For a degree 3 polynomial:



In [None]:
model = make_pipeline(PolynomialFeatures(degree=3), LinearRegression())
model.fit(X, Y)

In [None]:
#@title -- Regression Curve vs. Data -- { display-mode: "form" }
x_min = np.min(X)
x_max = np.max(X)
xx = np.linspace(x_min, x_max, 250).reshape((-1, 1))
yy = model.predict(xx)

plt.figure()
plt.scatter(X, Y, s=10)
plt.plot(xx, yy, 'r')
plt.grid(ls='--')
plt.xlabel('x')
plt.ylabel('y')

plt.savefig("output/polyfit.pdf", bbox_inches="tight", pad_inches=0)

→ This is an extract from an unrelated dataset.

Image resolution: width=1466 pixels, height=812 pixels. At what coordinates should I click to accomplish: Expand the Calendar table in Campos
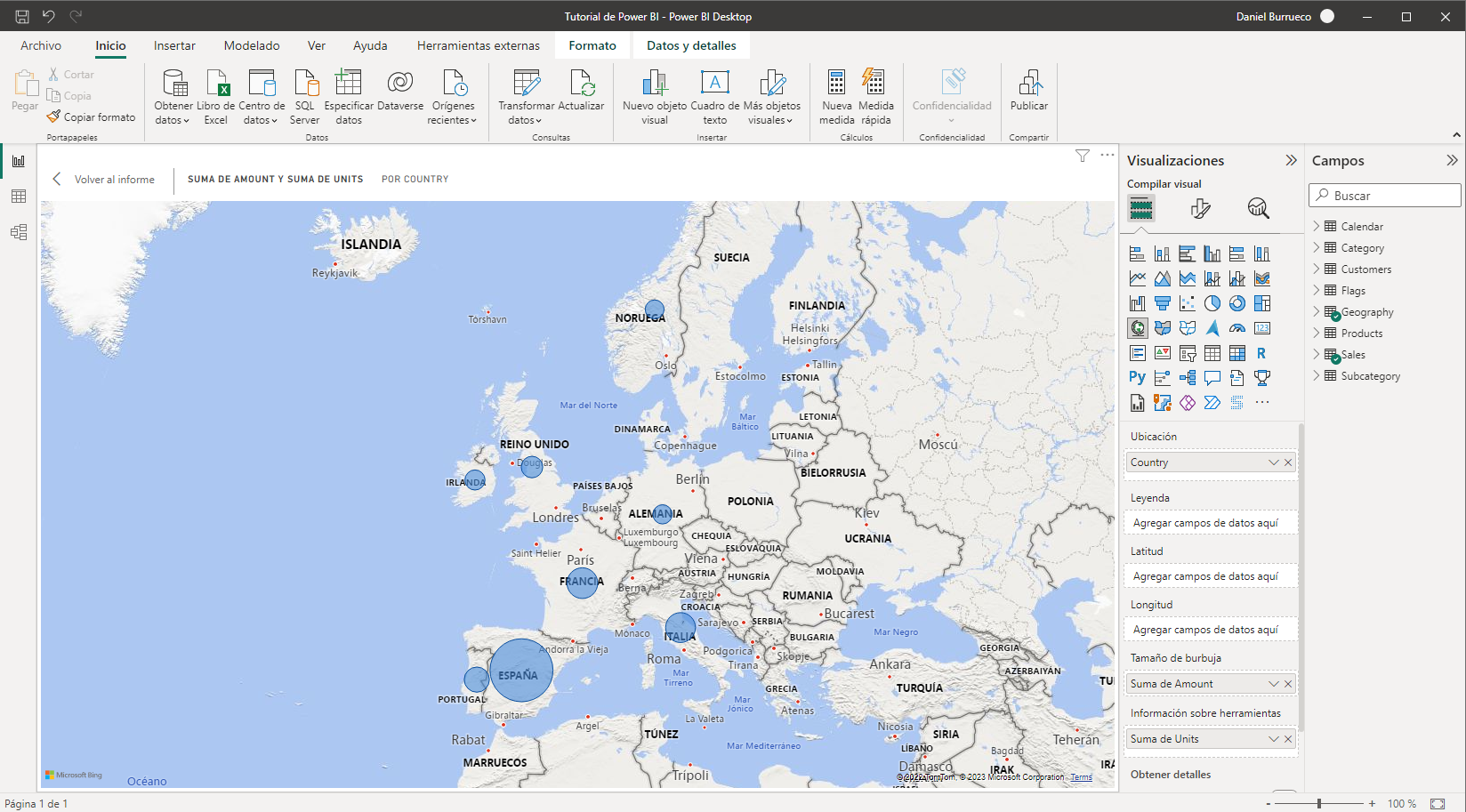pyautogui.click(x=1317, y=226)
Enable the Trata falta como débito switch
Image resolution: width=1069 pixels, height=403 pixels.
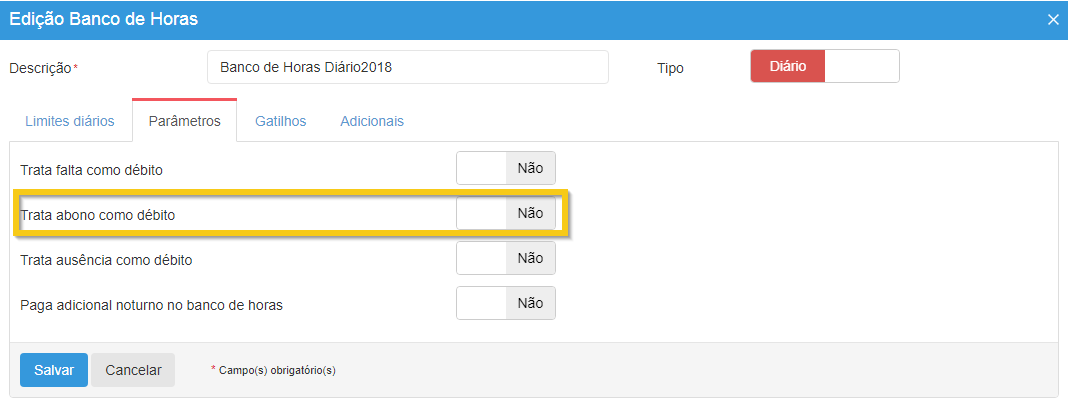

As we can see, the results are much better: this is because the original data actually comes precisely from a degree 3 polynomial.

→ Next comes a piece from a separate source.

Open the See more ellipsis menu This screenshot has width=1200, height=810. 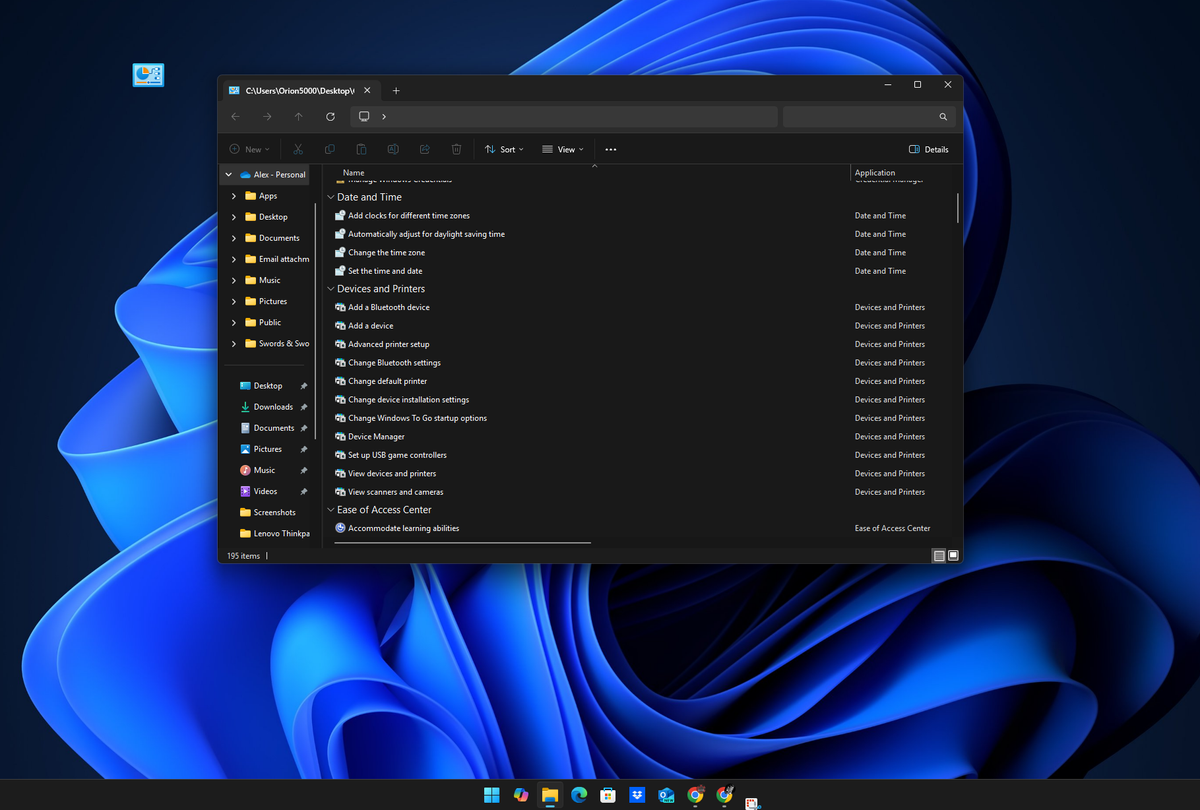pyautogui.click(x=610, y=149)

### How to Choose the Degree of the Polynomial?

When selecting the degree of the polynomial, we need to make the same consideration that we always keep track of when applying machine learning. On one hand, the model should be sufficiently complex to express regularities inherent in the data, but not complex enough to simply memorize the data: otherwise it is unlikely to generalize correctly. If the model is not sufficiently complex, we speak about **underfitting** . If it is too complex, **overfitting**  occurs.

The problem can be illustrated using the following simple example:



In [None]:
#@title -- Data Loading and Preprocessing; X, Y -- { display-mode: "form" }
df = pd.read_csv("data/sigmoid_regression_data.csv")

# we specify the inputs and the outputs
categorical_inputs = []
numeric_inputs = ['x']
output = ['y']

# we create the pipeline
input_preproc = make_column_transformer(
    (make_pipeline(
        SimpleImputer(strategy="most_frequent"),
        OrdinalEncoder()),
     categorical_inputs),
    
    (make_pipeline(
        SimpleImputer(),
        StandardScaler()),
     numeric_inputs)
)

# we fit and apply the pipeline
X = input_preproc.fit_transform(df[categorical_inputs+numeric_inputs])
Y = df[output].values

# we plot the data for visual inspection
plt.scatter(X, Y, marker='x', label="training data")
plt.xlabel('x')
plt.ylabel('y')
plt.grid(ls='--')
plt.legend()
plt.savefig("output/regression_data.pdf", bbox_inches='tight', pad_inches=0)

Let us try to fit the data using polynomials of different degrees (function `fit_poly` was defined at the beginning in the auxiliary function section):



In [None]:
fit_poly(X, Y, 2)
fit_poly(X, Y, 5)
fit_poly(X, Y, 7)
fit_poly(X, Y, 11)

As we can see, low-degree polynomials cannot really express the shape of the curve from which the original data was sampled. If we instead opt in for a polynomial of too high a degree, it will pass through the points very precisely, but it will behave unreasonably in between them.

Naturally, the main mistake in this case is to approximate a curve of this kind using polynomial regression in the first place. The original relationship is suspiciously similar to a logistic (sigmoid) curve. It would therefore very likely be a much better idea to fit a sigmoid curve to it:



In [None]:
#@title -- Fitting the Data using the Sigmoid Curve -- { display-mode: "form" }
def sigmoid(x, x0, k, a, c):
    y = a / (1 + np.exp(-k*(x-x0))) + c
    return y

x_min = np.min(X)
x_max = np.max(X)
xx = np.linspace(x_min, x_max, 250).reshape((-1, 1))

popt, pcov = curve_fit(sigmoid, X.reshape(-1), Y.reshape(-1))
yy = sigmoid(xx, *popt)

plt.figure()
plt.scatter(X, Y)
plt.grid(ls='--')
plt.xlabel('x')
plt.ylabel('y')
plt.plot(xx, yy, 'r')
plt.savefig("output/sigmoid_fit.pdf", bbox_inches="tight", pad_inches=0)

As we can see, the results are incomparably better in this case.